Il porto di Nagasaki: nel 1584 venne
occupato dal clan degli Shimazu
Una lettera di Maurizio di Nassau aveva inoltre avvertito il Reggente che la Compagnia di Gesù, sotto la copertura della santità della religione, intende convertire i Giapponesi alla propria religione, dividere l'eccellente regno del Giappone e condurre la nazione alla guerra civile". Nel 1614 il Reggente Tokugawa ordinò a tutti i missionari di lasciare il paese, la maggior parte dei quali acconsentì, ma circa quaranta, fra cui alcuni preti giapponesi, rimasero per continuare il proprio lavoro in clandestinità. L'anno prima, Date Masamune, che a Sekigahara aveva combattuto a fianco delle insegne dei Tokugawa ed era stato ricompensato con i vasti domini della provincia di Sendai, aveva inviato Hasekura Tsunenaga, un suo vassallo, a Roma, attraverso il Messico e la Spagna, per venire ricevuto da papa Paolo V. Anche questa volta, come nel 1582, la missione si rivelò infruttuosa perchè quando don Philip Francisco, il nome adottato da Tsunenaga dopo che a Madrid aveva ricevuto il battesimo, tornò in Giappone, era il 1620, le persecuzioni contro i kirishitan, i cristiani, avevano ripreso vigore. I maggiori provvedimenti erano stati presi fra il 1614 e il 1615, ma gli avvenimenti più sanguinosi dovevano ancora avere luogo. Nel 1622, la popolazione di Nagasaki assistette nuovamente al martirio di 51 cristiani, due anni dopo altri cinquanta vennero arsi vivi a Edo, l'attuale Tokyo.
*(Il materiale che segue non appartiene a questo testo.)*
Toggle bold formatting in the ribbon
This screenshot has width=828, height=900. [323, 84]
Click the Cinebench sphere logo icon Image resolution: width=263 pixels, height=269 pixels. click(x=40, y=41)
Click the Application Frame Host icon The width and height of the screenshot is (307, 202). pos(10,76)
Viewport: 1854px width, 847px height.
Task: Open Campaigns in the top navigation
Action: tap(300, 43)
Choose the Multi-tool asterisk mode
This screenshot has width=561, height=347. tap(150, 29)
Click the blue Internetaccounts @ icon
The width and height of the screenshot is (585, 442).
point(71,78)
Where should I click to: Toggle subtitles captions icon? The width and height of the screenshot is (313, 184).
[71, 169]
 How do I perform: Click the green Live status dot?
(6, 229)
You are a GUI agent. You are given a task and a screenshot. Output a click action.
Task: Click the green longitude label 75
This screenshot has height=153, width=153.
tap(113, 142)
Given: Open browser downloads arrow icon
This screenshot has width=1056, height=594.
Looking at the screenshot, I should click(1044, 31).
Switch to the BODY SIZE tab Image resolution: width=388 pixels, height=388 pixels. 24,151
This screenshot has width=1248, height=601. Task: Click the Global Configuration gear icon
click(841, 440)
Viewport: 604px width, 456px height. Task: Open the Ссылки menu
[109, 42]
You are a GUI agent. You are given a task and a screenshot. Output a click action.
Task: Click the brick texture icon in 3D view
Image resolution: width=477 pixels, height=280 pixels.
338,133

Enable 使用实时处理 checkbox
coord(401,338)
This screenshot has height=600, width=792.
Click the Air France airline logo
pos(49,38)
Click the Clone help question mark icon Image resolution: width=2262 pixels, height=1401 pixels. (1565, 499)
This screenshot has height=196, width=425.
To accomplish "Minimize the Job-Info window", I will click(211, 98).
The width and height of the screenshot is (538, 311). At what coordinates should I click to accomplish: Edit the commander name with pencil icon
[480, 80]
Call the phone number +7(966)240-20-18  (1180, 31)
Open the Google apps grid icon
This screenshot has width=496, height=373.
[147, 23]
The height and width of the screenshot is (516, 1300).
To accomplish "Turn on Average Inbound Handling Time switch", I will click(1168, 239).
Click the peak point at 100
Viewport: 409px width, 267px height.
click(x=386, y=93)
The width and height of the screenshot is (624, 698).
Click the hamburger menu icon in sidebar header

Le stime parlano di circa tremila fedeli giustiziati per non aver abiurato il proprio credo, cifra cui si devono escludere i morti per le sofferenze patite in carcere o in esilio. Le torture cui vennero sottoposti i cattolici raggiunsero a un tale livello di crudeltà che perfino alcuni religiosi rinnegarono le proprie convinzioni. Per individuare la presenza di comunità cristiane nei villaggi fu istituito lo shumon aratamecho, una struttura di stampo poliziesco che si rivelò molto efficiente per il controllo della vita privata dei sudditi dell'intera nazione. Nel 1633, trenta missionari salirono sul patibolo e nel 1637 solo cinque godevano ancora della libertà. In quello stesso anno si consumò l'ultimo, tragico episodio dell'avventura cristiana in Giappone.
Le persecuzioni, ma anche le pesanti tassazioni cui vennero sottoposti gli abitanti della prefettura di Nagasaki, la sede storica dell'attività missionaria, fu tale da spingere i contadini della penisola di Shimabara alla rivolta. A essi si unirono samurai e dignitari privati del proprio rango, come pure gli abitanti dell'isola di Amakusa, in un ultimo disperato tentativo in difesa della propria fede. L'insurrezione fu una dura prova per Tokugawa Iemitsu, il successore di Ieyasu. L'esercito cristiano si battè con valore, ma la sproporzione delle forze in gioco costrinse i rivoltosi a rifugiarsi nel castello di Hara. Stremati dalla fame, il 28 febbraio del 1638, la roccaforte si arrese dopo tre mesi di assedio. Secondo le stime negli ultimi due giorni della battaglia 10.800 fra gli insorti morirono decapitati, altri, fra i 5.000 e i 6.000, preferirono morire piuttosto che arrendersi. Alcuni trascinarono con sè, nelle fiamme, i propri figli, per risparmiarli dalla furia dei vincitori. I quali non dimostrarono alcun atto di clemenza e misero a morte i sopravvissuti. I fatti di Shimabara spinsero la Reggenza a irrigidire ulteriormente i rapporti con l'esterno. Gli ultimi portoghesi presenti sull'arcipelago vennero confinati sull'isola artificiale di Dejima, costruita nella baia di Nagasaki fra il 1634 e il 1636. Nel 1639 vennero definitivamente allontanati, e i soli a poter sviluppare accordi commerciali con il Giappone rimasero gli Olandesi, ai quali, a partire dal 1641, non fu concesso che l'approdo di Dejima. Dopo la caduta del castello di Hara la presenza cristiana in Giappone sembrò essere stata debellata, ma proseguì clandestinamente fino a quando, nella seconda metà del XIX secolo, la nazione non riprese i contatti con l'esterno. Nel 1865, dopo che un gruppo di cittadini di Nagasaki si identificò pubblicamente come cristiani, nei luoghi più remoti della nazione, dove il potere centrale era meno efficiente, oltre 60,000 giapponesi rivelarono di non aver mai abbandonato la religione introdotta da Francesco Saverio. Solo nel 1873 le sanzioni emanate oltre due secoli prima vennero definitivamente abrogate.